── EXTRACT PROVIDED
Studio album by New Riders of the Purple Sage
- Released: 1977
- Recorded: 1977
- Genre: Country rock
- Length: 36:18
- Label: MCA
- Producer: Jim Ed Norman

New Riders of the Purple Sage chronology
| Who Are Those Guys? (1977) | Marin County Line (1977) | Feelin' All Right (1981) |

= Marin County Line =

Marin County Line is the ninth studio album and eleventh album overall by the country rock band the New Riders of the Purple Sage. Released in 1977, it was their third and final album on the MCA Records label.
────
── PROVIDED DATA
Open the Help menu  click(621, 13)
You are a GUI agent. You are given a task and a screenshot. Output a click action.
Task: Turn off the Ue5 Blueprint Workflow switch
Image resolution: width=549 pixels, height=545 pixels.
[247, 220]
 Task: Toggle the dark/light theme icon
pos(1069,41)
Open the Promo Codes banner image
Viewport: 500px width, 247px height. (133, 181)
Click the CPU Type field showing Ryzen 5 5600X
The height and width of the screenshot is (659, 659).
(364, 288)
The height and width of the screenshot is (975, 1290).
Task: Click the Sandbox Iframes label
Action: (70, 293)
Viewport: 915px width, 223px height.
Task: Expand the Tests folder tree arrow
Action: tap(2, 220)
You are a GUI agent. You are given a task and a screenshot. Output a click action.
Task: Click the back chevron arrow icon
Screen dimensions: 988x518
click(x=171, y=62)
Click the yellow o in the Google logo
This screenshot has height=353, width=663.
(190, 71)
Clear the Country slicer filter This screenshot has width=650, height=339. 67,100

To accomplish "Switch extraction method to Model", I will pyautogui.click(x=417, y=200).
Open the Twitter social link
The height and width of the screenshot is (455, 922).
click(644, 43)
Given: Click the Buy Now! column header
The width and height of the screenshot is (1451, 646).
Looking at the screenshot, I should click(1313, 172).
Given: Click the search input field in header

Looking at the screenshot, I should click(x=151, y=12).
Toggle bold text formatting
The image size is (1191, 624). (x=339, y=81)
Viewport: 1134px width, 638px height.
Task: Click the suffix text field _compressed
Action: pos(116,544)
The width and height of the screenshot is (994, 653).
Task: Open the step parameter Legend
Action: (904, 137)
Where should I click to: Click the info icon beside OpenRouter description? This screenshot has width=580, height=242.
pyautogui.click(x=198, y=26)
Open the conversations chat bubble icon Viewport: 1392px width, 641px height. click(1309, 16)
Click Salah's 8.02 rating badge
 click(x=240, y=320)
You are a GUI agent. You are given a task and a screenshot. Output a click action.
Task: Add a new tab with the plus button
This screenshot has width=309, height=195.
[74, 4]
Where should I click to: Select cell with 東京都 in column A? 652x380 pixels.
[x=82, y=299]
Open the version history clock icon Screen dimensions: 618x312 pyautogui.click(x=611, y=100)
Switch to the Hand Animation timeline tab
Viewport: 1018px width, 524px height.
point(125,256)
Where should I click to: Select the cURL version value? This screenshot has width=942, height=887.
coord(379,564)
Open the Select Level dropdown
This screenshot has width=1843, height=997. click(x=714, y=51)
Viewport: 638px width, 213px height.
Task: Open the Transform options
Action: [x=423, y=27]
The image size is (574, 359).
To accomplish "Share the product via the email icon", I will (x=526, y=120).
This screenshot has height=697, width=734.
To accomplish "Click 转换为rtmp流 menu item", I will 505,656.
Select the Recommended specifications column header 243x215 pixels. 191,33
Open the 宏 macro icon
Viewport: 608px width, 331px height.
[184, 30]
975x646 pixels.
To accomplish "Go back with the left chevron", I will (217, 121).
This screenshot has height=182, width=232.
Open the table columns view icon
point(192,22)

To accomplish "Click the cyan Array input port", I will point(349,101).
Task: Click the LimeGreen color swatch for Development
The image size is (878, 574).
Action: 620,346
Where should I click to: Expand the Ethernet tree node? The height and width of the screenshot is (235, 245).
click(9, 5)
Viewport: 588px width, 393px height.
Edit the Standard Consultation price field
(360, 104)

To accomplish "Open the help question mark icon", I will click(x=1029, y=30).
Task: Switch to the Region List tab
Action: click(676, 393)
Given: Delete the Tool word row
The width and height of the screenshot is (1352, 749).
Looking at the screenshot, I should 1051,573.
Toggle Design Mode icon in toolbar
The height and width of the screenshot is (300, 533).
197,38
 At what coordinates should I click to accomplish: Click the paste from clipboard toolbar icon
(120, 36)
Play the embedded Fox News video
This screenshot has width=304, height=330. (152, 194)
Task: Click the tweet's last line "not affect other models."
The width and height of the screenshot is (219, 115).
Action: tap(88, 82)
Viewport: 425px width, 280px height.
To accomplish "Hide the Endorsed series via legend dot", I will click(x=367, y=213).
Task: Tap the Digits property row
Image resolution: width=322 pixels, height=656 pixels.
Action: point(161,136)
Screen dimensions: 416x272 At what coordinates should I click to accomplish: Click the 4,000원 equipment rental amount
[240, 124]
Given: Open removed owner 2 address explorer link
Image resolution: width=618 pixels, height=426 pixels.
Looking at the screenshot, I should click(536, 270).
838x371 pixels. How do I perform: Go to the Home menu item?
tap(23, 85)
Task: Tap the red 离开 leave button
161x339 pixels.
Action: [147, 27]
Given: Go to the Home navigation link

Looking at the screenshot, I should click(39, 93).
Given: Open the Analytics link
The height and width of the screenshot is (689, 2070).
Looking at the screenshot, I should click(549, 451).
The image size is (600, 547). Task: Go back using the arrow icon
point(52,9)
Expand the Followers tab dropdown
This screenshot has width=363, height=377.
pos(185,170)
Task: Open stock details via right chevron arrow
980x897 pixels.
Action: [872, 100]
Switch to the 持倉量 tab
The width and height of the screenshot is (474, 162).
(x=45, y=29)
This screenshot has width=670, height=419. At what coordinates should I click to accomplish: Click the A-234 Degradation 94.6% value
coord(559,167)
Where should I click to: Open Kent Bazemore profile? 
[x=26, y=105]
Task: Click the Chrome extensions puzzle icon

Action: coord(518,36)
────
▶ _COMPLETE THE FOLLOWING_
1 - In the records, rewrite the lines from the one containing "The image size is (600, 547)." through the one containing "[x=26, y=105]", inclusive, replacing "arrow" with "caret" and leaving everything else unchanged.
2 - Write a continuation of the text about the album Marin County Line.
The records are unrelated to the text about the album.

▶ _TASK-BY-TASK RESULTS_
1 -
The image size is (600, 547). Task: Go back using the caret icon
point(52,9)
Expand the Followers tab dropdown
This screenshot has width=363, height=377.
pos(185,170)
Task: Open stock details via right chevron caret
980x897 pixels.
Action: [872, 100]
Switch to the 持倉量 tab
The width and height of the screenshot is (474, 162).
(x=45, y=29)
This screenshot has width=670, height=419. At what coordinates should I click to accomplish: Click the A-234 Degradation 94.6% value
coord(559,167)
Where should I click to: Open Kent Bazemore profile? 
[x=26, y=105]

2 -
Marin County Line was the second of two NRPS studio albums to feature Stephen Love on bass guitar. Love wrote all of the songs on side one of the LP. It was also the band's first album with Patrick Shanahan. Shanahan had recently replaced Spencer Dryden as the New Riders' drummer, and Dryden had become the band's manager. Love and Shanahan were both former members of Rick Nelson's Stone Canyon Band. Also in the NRPS lineup for this album were co-founders John "Marmaduke" Dawson and David Nelson, and long-time member Buddy Cage. A concert performed by this version of the band was released in 2009 as the album Winterland, San Francisco, CA, 12/31/77.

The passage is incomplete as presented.